» **What you need to do**:
Produce as output only the lines below starting at the line with "Screenshot is 854x2576." and continuing through the line with "[Bluesky] (674, 2455)", each one exactly as written.

━━━━━ Data for this exercise ━━━━━

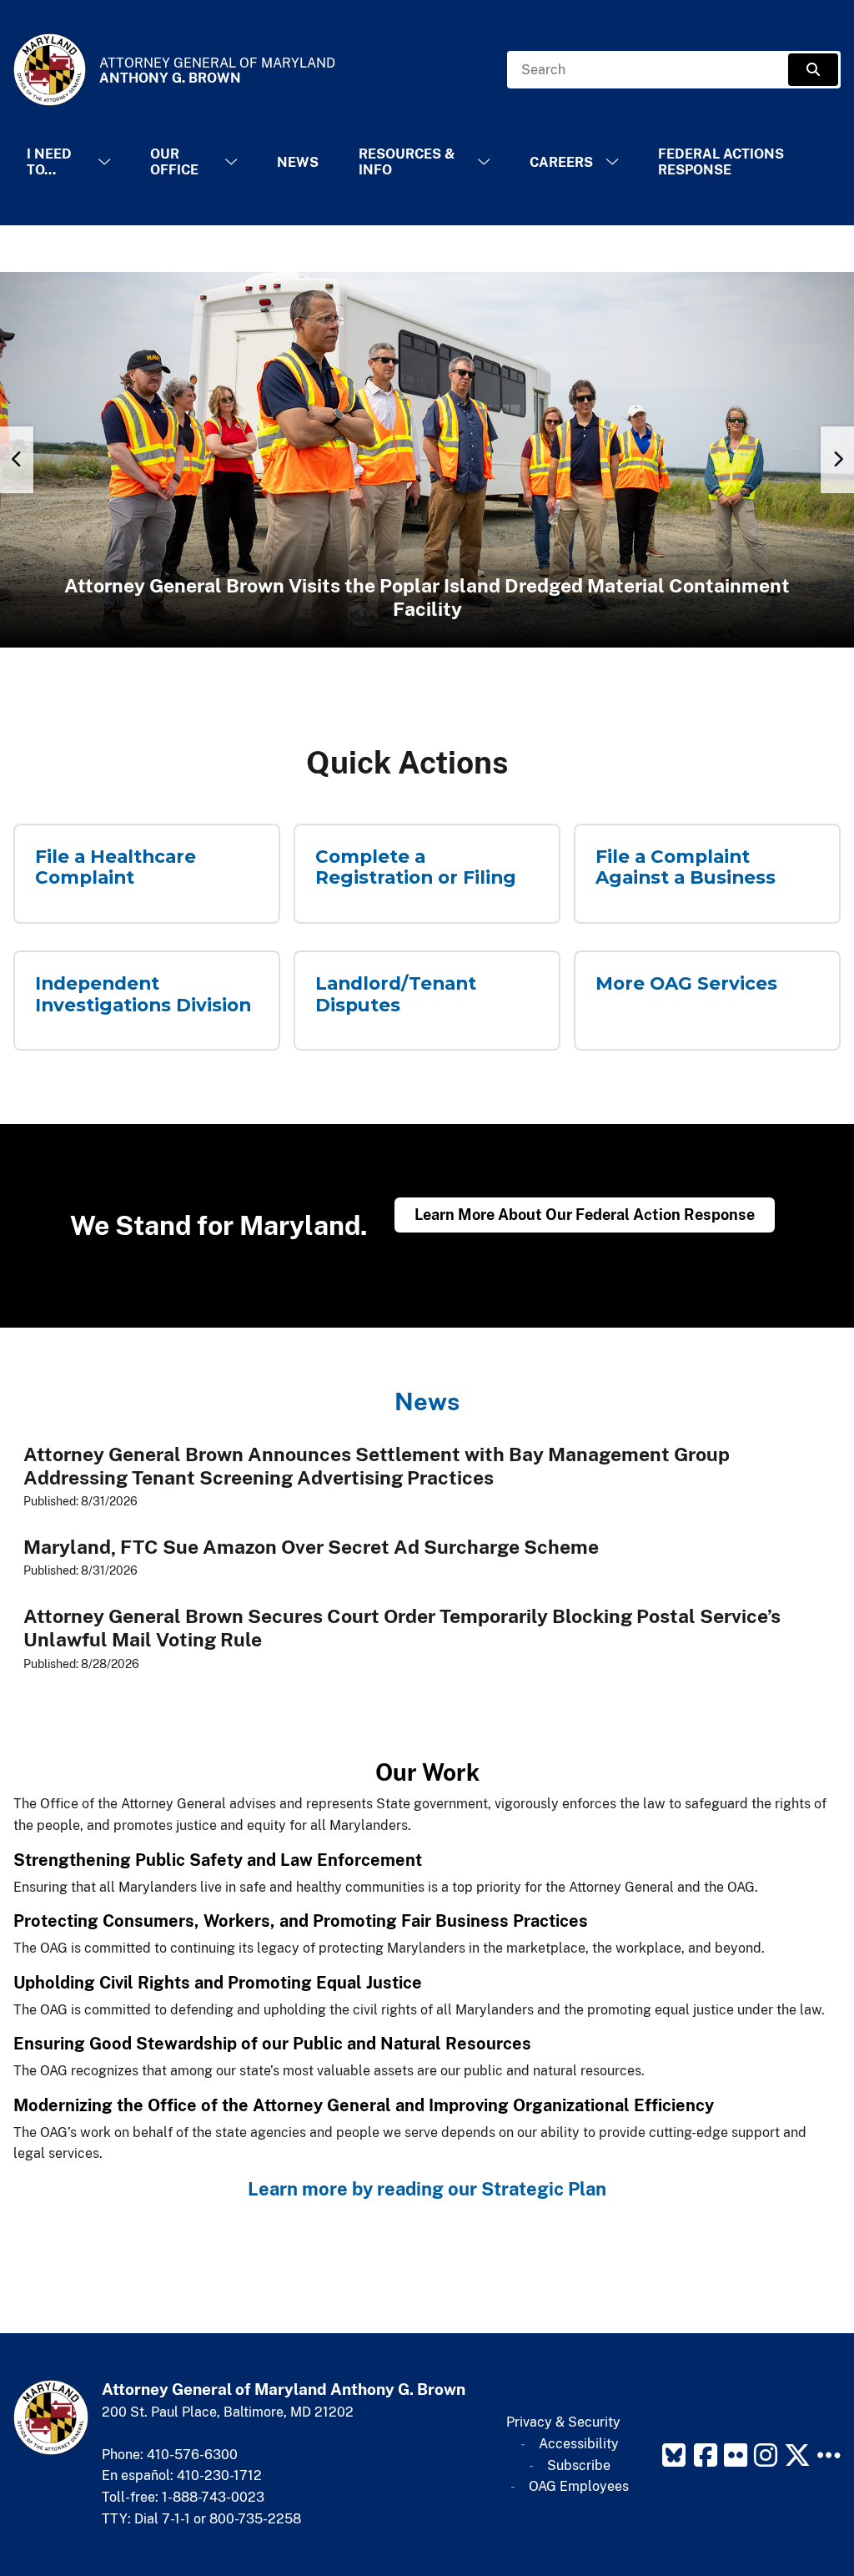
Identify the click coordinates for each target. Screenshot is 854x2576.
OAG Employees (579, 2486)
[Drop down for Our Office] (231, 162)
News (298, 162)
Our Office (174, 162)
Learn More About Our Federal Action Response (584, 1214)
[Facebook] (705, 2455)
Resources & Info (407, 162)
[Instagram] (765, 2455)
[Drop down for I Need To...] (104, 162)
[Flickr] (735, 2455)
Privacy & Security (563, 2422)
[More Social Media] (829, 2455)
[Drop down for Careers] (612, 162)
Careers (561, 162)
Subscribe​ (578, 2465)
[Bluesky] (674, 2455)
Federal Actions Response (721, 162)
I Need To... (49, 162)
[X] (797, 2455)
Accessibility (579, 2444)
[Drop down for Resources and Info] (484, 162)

━━━━━
━━━━━ Data for this exercise ━━━━━

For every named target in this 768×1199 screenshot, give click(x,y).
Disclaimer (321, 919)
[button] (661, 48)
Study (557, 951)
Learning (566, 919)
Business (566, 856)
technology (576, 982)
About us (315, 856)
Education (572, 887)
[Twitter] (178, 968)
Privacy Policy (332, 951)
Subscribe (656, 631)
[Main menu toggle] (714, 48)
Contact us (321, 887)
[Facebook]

━━━━━
━━━━━ Data for this exercise ━━━━━

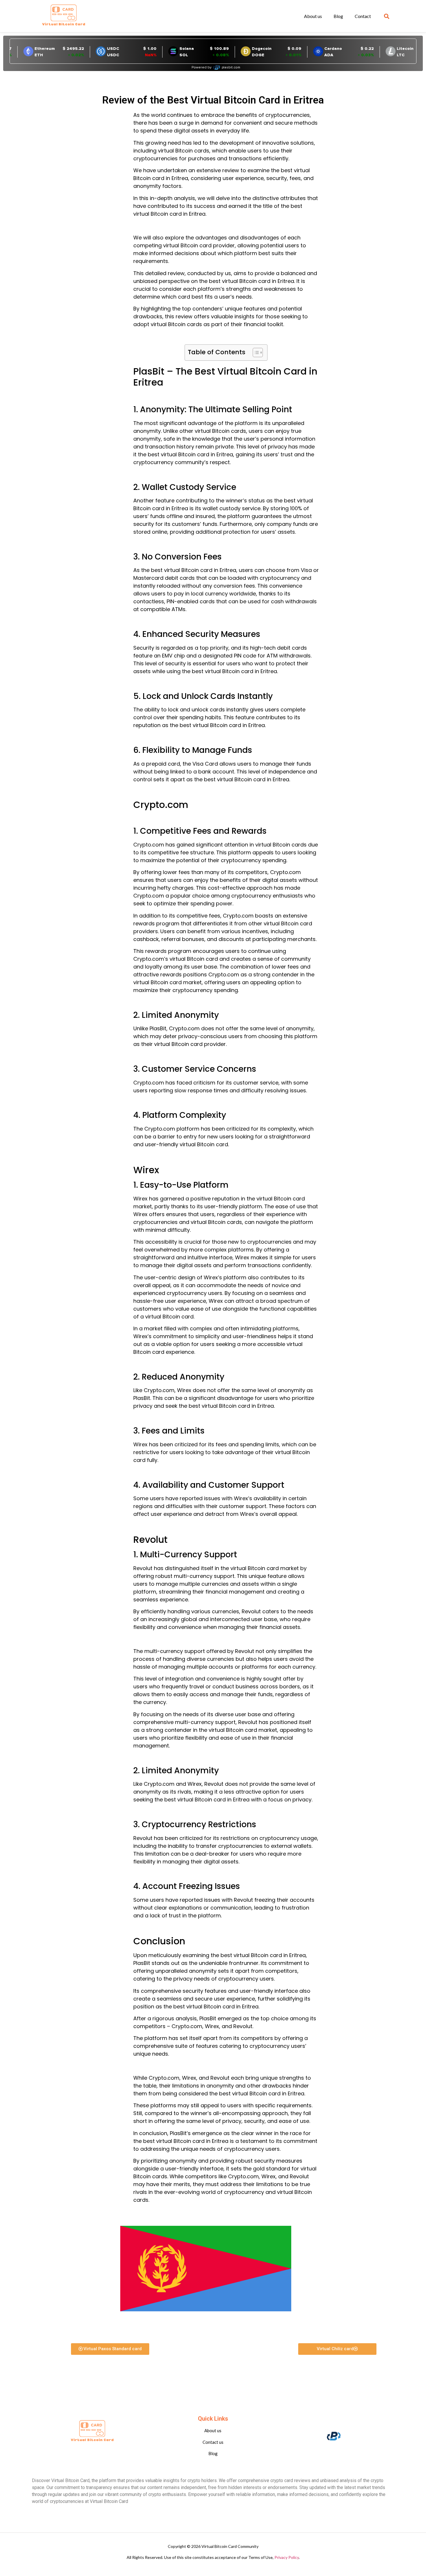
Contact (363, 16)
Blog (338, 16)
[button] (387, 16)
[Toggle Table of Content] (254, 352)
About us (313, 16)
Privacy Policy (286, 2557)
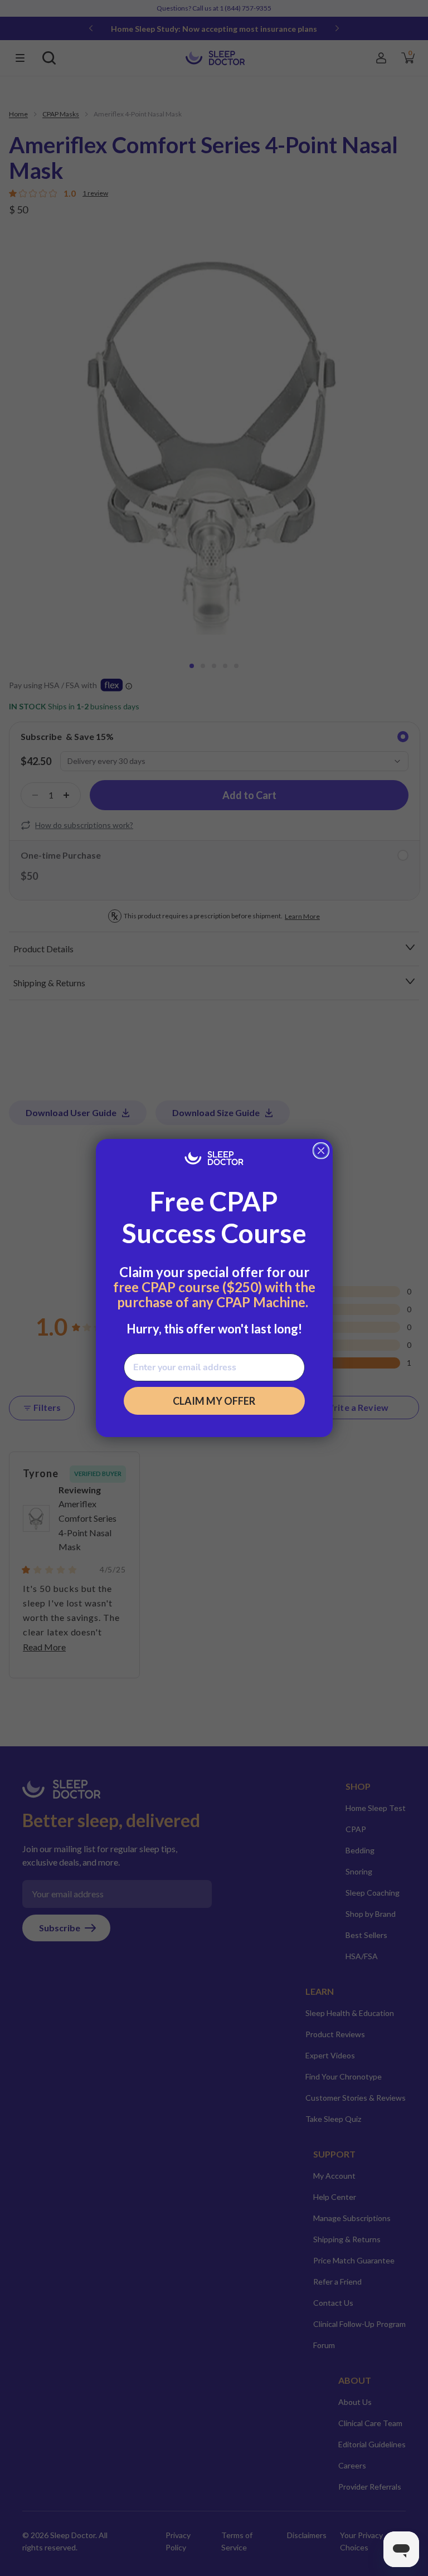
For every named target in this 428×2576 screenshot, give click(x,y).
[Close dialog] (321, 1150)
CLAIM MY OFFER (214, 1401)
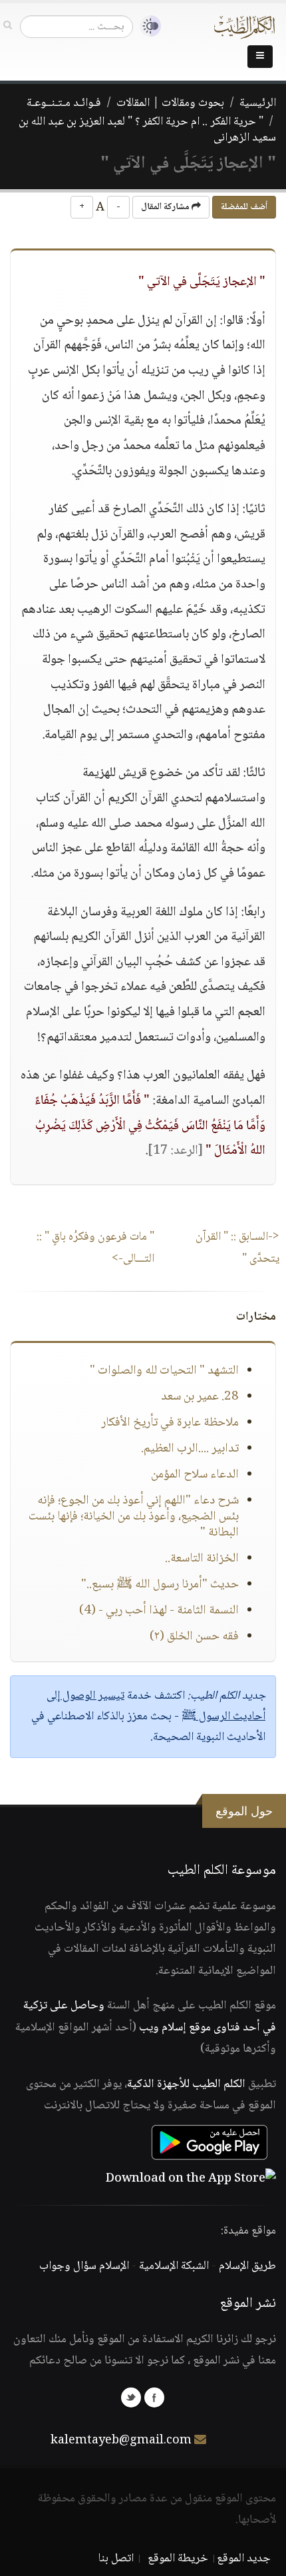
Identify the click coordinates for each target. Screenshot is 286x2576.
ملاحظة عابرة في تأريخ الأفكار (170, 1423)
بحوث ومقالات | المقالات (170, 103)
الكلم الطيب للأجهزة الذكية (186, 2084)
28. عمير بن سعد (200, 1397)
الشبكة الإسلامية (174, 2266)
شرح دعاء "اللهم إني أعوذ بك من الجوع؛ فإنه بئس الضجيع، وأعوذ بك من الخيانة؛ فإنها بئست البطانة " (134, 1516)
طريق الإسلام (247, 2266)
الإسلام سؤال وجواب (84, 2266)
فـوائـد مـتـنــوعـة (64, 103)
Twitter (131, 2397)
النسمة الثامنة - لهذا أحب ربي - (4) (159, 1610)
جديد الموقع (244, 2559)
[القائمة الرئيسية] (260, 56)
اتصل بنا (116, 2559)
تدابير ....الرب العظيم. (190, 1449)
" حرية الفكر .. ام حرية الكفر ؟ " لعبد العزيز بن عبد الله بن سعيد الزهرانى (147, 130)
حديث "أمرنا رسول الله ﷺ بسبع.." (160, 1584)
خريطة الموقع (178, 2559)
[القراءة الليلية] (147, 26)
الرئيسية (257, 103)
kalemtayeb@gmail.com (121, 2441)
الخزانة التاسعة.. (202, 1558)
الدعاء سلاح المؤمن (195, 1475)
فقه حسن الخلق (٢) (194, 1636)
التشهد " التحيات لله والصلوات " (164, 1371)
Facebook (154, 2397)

━━━━━

» **Response area**:
Identify the click coordinates for each target. Screenshot is 854x2576.
OAG Employees (579, 2486)
[Drop down for Our Office] (231, 162)
News (298, 162)
Our Office (174, 162)
Learn More About Our Federal Action Response (584, 1214)
[Facebook] (705, 2455)
Resources & Info (407, 162)
[Instagram] (765, 2455)
[Drop down for I Need To...] (104, 162)
[Flickr] (735, 2455)
Privacy & Security (563, 2422)
[More Social Media] (829, 2455)
[Drop down for Careers] (612, 162)
Careers (561, 162)
Subscribe​ (578, 2465)
[Bluesky] (674, 2455)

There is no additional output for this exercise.